As a physician, when another health care provider disappoints you with their performance (whether it's a physician, nurse, or anyone else), you have every right to feel angry. But, in general, the professional thing to do is not to show it in public. Public shaming, especially if it's "down the hierarchy", is not tolerated -- even if you're "right".
Agree completely. I don't like it when it's done to me, and it completely backfires anyway. Instead of making me think about the error, it makes me think about how big of a jacka** the person is. I also have a certain amount of schadenfreude when it's that person's turn to be dressed down. Because it happens to all of us eventually.

Like everyone else, I didn't go to medical school to hurt people. If I do something wrong, I appreciate being told, but there is no need to be disrespectful and mean about it. It works the same way in the other direction, too. Now that I'm a senior resident, I have had to give junior residents and medical students negative feedback. But I always do it in private, and always include telling them what action they should have taken instead. It's about the action, not about the person. And unless they're hard of hearing, it isn't necessary to yell in order for them to hear you.
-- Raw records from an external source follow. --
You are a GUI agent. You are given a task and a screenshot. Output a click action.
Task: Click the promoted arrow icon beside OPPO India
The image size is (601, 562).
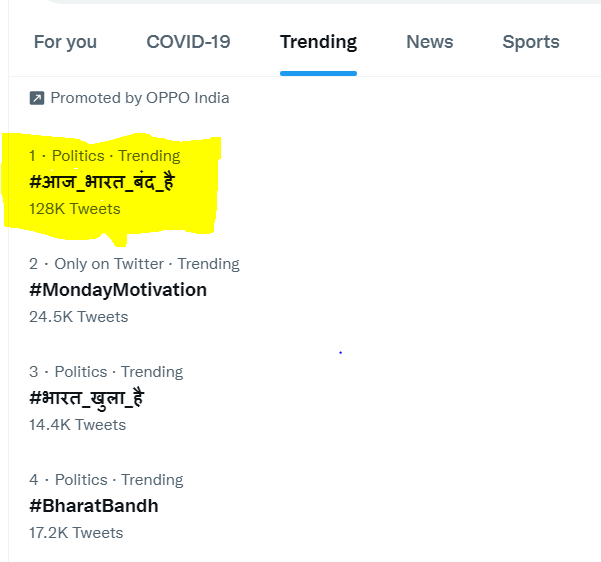coord(37,98)
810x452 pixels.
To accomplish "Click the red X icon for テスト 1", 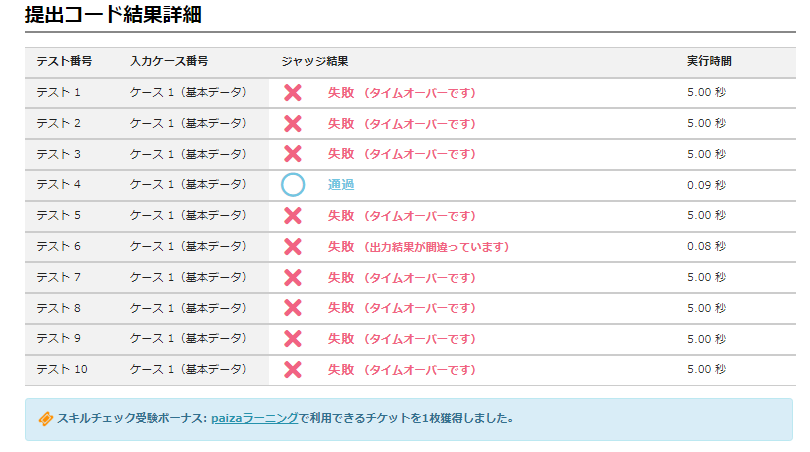I will tap(293, 93).
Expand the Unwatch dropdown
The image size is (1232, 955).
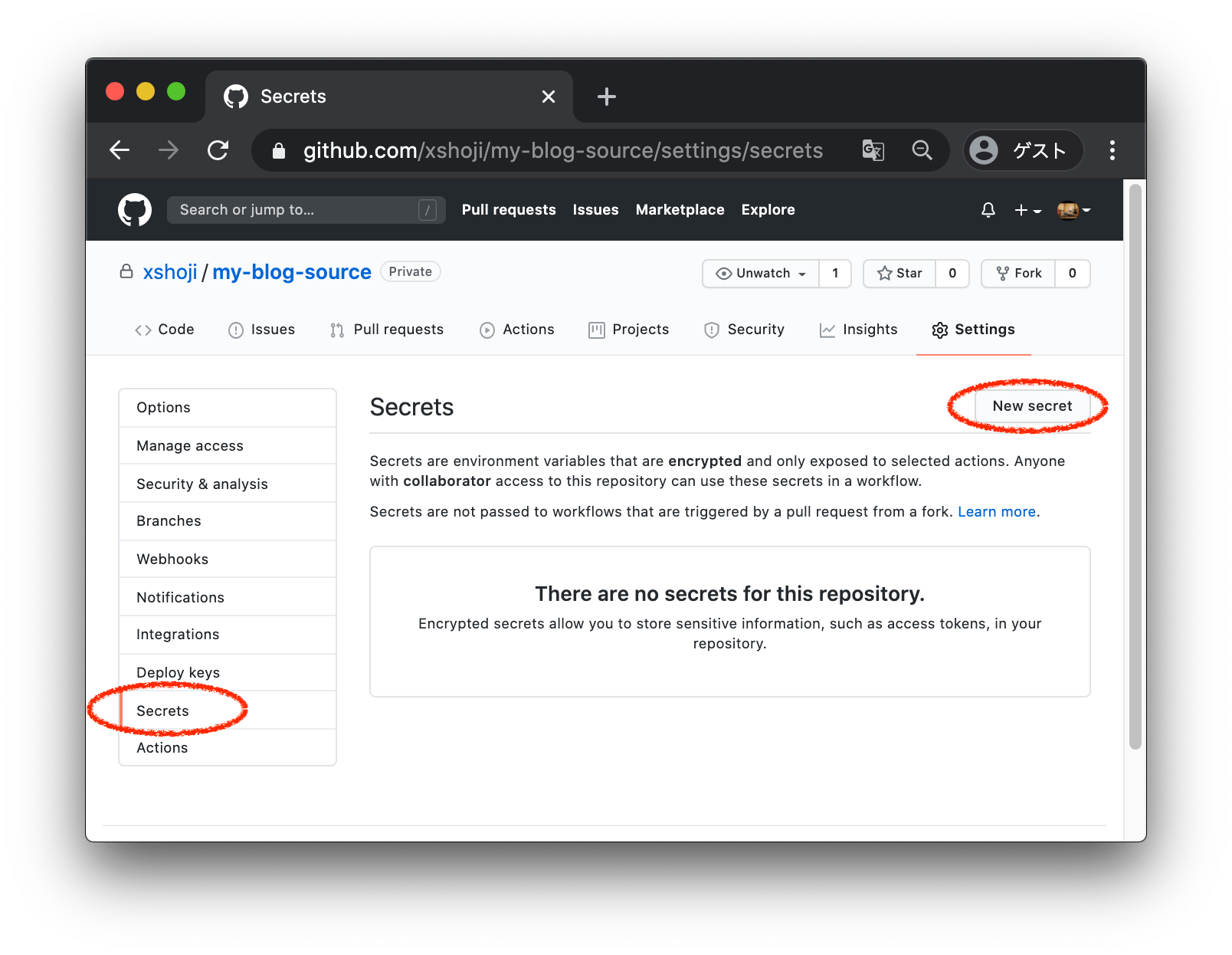coord(761,274)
Ask yourself this: have you ever found the nurse manager and learned his/her name? Have you reported to them when nurses go beyond what you expect? I know all of the nurse managers on the floors which I work, by first name. They know me by my first name. You can bet that if I ask to meet them in their office to talk about a problem, they take it seriously. Perhaps you think that's because I'm faculty. I assure you it's because they respect me, which is totally different.
I think this is huge, and it's not a point that we've really emphasized enough. People are a lot more responsive when they see you as their friend, or at least their colleague, than if they see you as an obstacle making more work for them or making them look like fools in front of other people. Or if, as some of the nurses have suggested, they are afraid to say something to you for fear that you'll yell at them.

When I was doing my IM rotation as an MS3, my intern was complaining about how bad the case manager on the floor was. He went on and on about how she would never do what he needed her to do, was snappy, and just made everything harder than it needed to be. I asked him if he had ever really talked to her. Like, find out what her name is, tell her yours. Acknowledge that she's stressed, but it's really important for X and Y to get done so that the patient can be discharged on time. What can he do to help her get the job done? First he looked at me like I had two heads, then he went and introduced himself to her and asked her name. And miraculously she was a lot more cooperative with him after that.
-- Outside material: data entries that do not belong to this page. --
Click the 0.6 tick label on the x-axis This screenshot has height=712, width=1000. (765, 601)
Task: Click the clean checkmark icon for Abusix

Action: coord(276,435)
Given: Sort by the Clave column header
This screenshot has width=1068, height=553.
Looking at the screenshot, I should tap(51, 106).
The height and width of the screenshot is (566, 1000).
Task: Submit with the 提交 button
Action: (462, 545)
It might seem like you shouldn't have to do things as a physician to motivate other people to do their job. But if you're going to be a team leader in more than just name, then you have to actually lead. Managing people is an essential skill for being a leader. When you look at the physicians who earn people's respect like aPD is describing, those are the ones who are effective leaders.

Regarding giving positive feedback, I'd go one step further and say that you should give it in person to the nurse in question, too. Also, that kind of feedback should be public. In other words, praise people for what they do well in public, and correct them about their mistakes in private.